I am standing outside right now, enjoying the sunny Kentucky day and looking forward to a 5-day trip to Vermont to see family and, I hope, friends. I am really looking forward to martinis with my grandfather.

WPMU Day 2

It’s true: when I don’t have anything to tweak, I have no choice but to publish.

I asked someone last week at a coffee shop, “do you publish?” What I intended by that was to find out if he blogged. The word “blog” is so ugly and faddish, I can’t bring myself to use it in public. In fact, I don’t ever want to use it as a verb for the rest of my life. I could be alone in this feeling but I doubt that I am.

I started bl publishing on Blogger about fourteen months ago. My condition in life was pretty poor and the people I knew were not receptive to discussion about it, so I found other channels. When the inspiration to write would ebb, I would delve into the Blogger templating system and try to do tricks with my blog. When I ran out of template tags to play with, I looked around for a more complex blogging tool.

Enter WordPress, stage “hell yeah!” Here was a tool that led me to learn PHP, MySQL, some Apache tricks and a fair amount of Linux. Today, I operate four publicly accessible WordPress sites (personal, testing, BOTD and this) and a few local copies for development on my laptop. Scripts I have written or hacked (especially this) are downloaded several times daily and if I ever saw how many times they ran each day on different servers, I would probably have to go outside and lie down in the grass.

Today I am working on several projects, some new and some old. The older scripts and plugins need maintenance, optimization and new features. The new ones get more ambitious each time. Right now I’m trying to wrap all of PHP into a secure, form-based package so that non-programmers can customize their sites without risk of corrupting data or exposing critical system functions to untrusted users.

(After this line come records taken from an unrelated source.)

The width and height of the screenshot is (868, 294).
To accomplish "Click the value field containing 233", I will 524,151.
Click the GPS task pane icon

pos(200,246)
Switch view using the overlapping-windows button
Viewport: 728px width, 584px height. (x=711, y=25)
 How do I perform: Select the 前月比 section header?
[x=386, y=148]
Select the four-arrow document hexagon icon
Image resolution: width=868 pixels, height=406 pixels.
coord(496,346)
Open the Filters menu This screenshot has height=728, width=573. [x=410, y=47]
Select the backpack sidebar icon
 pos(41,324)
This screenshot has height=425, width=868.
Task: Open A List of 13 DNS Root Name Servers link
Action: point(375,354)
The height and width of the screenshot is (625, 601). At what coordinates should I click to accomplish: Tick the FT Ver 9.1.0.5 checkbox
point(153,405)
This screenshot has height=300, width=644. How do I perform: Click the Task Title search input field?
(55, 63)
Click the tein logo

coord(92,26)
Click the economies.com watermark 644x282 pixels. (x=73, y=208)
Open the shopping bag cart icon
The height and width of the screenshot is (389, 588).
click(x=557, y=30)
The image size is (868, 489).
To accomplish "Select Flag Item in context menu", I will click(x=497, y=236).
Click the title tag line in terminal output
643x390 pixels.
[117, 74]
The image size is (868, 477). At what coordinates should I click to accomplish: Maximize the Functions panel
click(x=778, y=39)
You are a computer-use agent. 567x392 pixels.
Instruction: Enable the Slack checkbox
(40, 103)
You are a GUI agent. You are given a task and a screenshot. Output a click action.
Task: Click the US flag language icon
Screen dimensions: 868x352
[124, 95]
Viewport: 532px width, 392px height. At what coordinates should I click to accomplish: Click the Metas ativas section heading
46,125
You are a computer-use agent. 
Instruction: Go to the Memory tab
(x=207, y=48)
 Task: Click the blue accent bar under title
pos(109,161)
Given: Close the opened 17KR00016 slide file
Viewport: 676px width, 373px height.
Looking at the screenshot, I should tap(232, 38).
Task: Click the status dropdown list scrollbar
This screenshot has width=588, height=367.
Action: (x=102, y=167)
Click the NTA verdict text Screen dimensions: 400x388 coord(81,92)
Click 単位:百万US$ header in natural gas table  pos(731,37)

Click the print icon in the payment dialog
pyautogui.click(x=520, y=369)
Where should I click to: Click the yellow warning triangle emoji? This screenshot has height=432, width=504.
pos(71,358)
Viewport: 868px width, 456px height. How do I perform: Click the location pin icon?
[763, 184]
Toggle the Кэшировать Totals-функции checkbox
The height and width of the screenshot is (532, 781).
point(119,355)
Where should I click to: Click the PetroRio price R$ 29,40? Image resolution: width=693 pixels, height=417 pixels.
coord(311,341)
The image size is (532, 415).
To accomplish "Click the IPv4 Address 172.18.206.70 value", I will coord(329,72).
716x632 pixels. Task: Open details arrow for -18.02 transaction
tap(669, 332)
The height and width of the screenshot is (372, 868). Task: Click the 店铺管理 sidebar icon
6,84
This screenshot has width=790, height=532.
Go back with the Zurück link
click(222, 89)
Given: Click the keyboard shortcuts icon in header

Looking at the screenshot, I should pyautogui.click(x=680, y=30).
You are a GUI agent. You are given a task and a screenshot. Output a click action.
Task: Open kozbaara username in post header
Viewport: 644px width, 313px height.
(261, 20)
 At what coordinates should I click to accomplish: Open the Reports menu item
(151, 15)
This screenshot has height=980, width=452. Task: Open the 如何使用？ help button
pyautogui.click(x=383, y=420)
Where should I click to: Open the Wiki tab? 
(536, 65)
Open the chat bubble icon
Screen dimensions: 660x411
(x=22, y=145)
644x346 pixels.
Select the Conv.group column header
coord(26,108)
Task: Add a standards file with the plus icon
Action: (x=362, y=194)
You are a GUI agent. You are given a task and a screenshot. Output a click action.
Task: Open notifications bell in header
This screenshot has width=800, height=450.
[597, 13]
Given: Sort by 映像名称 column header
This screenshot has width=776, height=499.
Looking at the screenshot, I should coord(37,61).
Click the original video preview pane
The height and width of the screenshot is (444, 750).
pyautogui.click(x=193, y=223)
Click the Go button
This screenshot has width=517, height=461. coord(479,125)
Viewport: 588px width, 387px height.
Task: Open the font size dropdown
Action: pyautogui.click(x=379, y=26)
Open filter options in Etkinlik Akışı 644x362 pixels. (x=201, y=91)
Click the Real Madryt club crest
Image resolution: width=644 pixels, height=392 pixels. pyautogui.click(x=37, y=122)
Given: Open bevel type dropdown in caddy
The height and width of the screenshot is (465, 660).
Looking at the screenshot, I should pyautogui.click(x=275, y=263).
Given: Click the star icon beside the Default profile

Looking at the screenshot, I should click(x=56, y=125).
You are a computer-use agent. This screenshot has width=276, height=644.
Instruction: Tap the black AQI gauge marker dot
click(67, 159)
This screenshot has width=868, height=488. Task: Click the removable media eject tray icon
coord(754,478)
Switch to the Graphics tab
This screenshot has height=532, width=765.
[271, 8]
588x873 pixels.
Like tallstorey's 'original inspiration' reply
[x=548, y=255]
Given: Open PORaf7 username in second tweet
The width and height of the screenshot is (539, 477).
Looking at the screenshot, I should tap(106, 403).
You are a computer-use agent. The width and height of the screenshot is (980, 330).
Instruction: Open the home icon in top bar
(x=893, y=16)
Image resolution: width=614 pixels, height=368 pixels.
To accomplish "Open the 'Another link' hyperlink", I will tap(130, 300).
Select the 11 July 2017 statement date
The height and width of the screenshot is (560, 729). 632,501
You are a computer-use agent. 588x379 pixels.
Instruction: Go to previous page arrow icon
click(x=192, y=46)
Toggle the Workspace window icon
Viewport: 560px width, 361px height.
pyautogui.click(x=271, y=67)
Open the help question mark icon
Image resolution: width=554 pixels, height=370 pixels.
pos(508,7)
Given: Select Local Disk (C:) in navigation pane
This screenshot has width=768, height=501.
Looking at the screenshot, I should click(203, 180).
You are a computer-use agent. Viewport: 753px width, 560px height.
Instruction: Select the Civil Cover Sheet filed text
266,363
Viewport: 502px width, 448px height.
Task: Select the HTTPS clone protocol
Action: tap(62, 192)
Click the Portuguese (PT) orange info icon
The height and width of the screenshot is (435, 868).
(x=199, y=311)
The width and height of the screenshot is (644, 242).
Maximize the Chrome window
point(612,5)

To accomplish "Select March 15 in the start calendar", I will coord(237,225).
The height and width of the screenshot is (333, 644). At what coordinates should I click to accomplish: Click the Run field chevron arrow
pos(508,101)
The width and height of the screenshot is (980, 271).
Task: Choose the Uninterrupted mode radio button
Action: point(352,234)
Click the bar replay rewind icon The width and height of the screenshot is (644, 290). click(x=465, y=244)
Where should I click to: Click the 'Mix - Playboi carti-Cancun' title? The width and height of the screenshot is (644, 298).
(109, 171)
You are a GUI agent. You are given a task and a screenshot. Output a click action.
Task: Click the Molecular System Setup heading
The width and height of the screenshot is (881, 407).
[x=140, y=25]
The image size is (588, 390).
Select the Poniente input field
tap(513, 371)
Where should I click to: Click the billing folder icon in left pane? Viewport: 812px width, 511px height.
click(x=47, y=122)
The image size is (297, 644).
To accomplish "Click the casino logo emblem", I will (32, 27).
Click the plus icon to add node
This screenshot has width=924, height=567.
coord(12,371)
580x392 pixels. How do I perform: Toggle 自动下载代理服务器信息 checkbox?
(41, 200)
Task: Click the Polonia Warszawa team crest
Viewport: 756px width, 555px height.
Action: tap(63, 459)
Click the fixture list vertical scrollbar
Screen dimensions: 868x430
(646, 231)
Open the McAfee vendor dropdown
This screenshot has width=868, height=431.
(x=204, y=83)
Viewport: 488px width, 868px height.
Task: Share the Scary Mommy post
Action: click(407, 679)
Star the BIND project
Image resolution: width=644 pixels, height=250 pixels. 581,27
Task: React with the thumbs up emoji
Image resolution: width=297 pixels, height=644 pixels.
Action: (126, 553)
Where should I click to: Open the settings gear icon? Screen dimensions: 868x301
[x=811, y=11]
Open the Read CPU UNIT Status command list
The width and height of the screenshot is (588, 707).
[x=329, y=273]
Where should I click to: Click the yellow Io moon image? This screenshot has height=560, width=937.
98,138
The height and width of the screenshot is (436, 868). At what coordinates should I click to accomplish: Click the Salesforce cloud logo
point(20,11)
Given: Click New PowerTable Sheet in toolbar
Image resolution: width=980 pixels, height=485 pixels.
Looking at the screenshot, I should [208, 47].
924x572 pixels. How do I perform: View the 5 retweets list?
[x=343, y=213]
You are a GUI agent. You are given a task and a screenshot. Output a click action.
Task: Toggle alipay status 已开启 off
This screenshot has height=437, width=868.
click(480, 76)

I haven’t even mentioned the best part of this whole story: I get so much pleasure out of what I am doing, I can hardly tear myself away to sleep after a 16-hour day of it. The downside is that because I fend for myself at home, I must find time for things like folding laundry and cooking meals. One day I’ll find someone to watch over me.

Being a Multi-User user

I am not the first person to write on this topic but it bears attention. Moving from WordPress 1.5 Strayhorn to WPMU is like moving from a stunt plane to a locomotive. Where before I could tweak and break any part of my blog, now I am barred from editing any PHP: the theme, the plugins, all are out of my reach. Some folks might not like that but for me, it’s a blessing. My Strayhorn admin pages would dance around my screen like little devils taunting and tempting me to tweak one thing or another. Now it’s “out of sight, out of mind.” Now it’s all about blogging and it’s full steam ahead!